← Back to context

Comment by jeremyjh

6 hours ago

We understand the low level details of how they are constructed. But we do not fully understand how higher-level behavior emerges - it is a subject of active research.

For example:

https://arxiv.org/html/2210.13382v5

https://arxiv.org/abs/2109.06129

We do understand tho, it is exactly what they were made for.

If you train it on a dataset of Othello games, or a dataset including these, you are basically creating a map of all possible moves and states that have ever happened, odds of transitions between them, effective and un-effective transitions.

By querying it, you basically start navigating the map from a spot, and it just follows the semi-randomly sampled highest confidence weights when navigating "the map".

And in the multidimensional cross-section of all these states and transitions, existence of a "board map" is implied, as it is a set of common weights shared between all of them. And it becomes even more obvious with championship models in Othello paper, as it was trained on better games in which the wider state of the board was more important than the local one, thus the overall board state mattered more for responses.

The second research you linked is also has a pretty obvious conclusion. It's telling us more about us as humans than about LLM's, about our culture and colors and how we communicate it's perception through text. If you want to try something similar, try kiki bouba style experiments on old diffusion models or old LLM's. A Dzzkwok grWzzz, will get you a much rougher and darker looking things than Olulola Opolili's cloudy vibes.

The active research is as much as:

- probing and seeing "hey lets see if funky machine also does X"

- finding a way to scientifically verify and explain LLMs behaviors we know

- pure BS in some cases

- academics learning about LLM's

And not a proof of where our understanding/frontier is. It is basically standardizing and exploring the intuition that people who actively work with models already have. It's like saying we don't understand math, because people outside the math circles still do not know all behaviors and possibilities of a monoid.

  • @hypendev I am not trying to start a flame war, but let me take a very simple example.

    As another one put it, we know how to build deep-learning machines. No question about that. My statement is that we don't understand clearly why they output the observed results.

    Let's imagine that you have a model that can detect cats on an image, with 95% accuracy. If you understood how the model worked, I could give you an image of a cat and you could _predict_ reliably if the model would detect the cat.

    Yet, we are not able to do that: you have to give the image to the model to observe the result. We can't predict reliably (i.e. scientifically) the result and we don't know how to better train the model to detect the cat without altering the other results. (Of course including the test image in the training set is forbidden).

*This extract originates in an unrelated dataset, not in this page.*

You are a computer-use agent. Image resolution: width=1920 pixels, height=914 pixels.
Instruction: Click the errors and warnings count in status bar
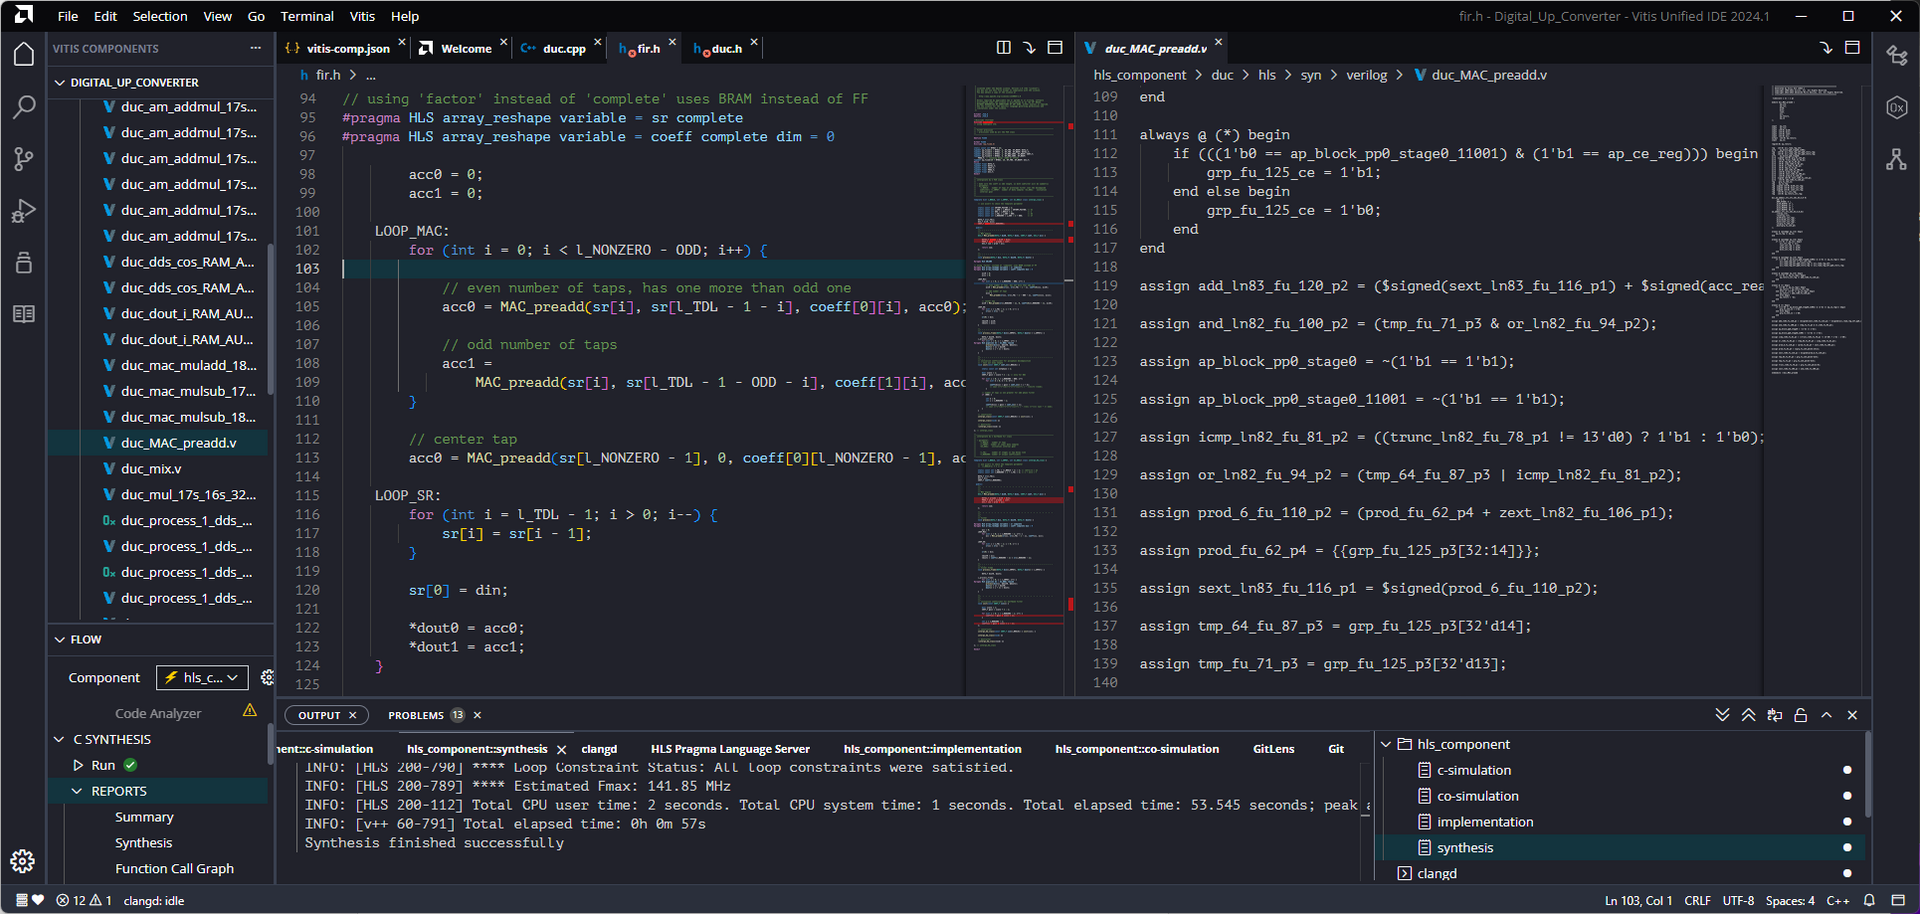coord(84,900)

    Back to LLM: we can't predict how they will behave. Therefore, even world-class scientists at OpenAI, knowing about a Goblin issue and making assumptions about the cause, are not able to edit the model directly to fix it. They would if they understood it fully. But they are reduced to test-and-hack their way through.

    • Sorry if it sounded like that, not trying to have a flame war, just trying to understand which part we don't _understand_, as it seems silly to me.

      Yeah, we cannot predict with 100% accuracy the results of a model, not mentally, as to be able to do that we should be able to do the same math in our head and that's just ultra rare next level intelligence. And we can make a reliable predictor, but making a reliable prediction model of a models results would be the same model in the end.

      So the closest that we can get to "understanding" it fully, is learning how it works, and developing intuition around it. And I think we pretty much have that, at least among the people in the field. Those who worked on training it especially have some intuitive understanding of what is going on, otherwise they would not know where to "test and hack".

      It's math all the way down, but I feel like the angle some people in early days used about "magic emergent properties" or "signs of consciousness" ended up making it seem more mystical than it is.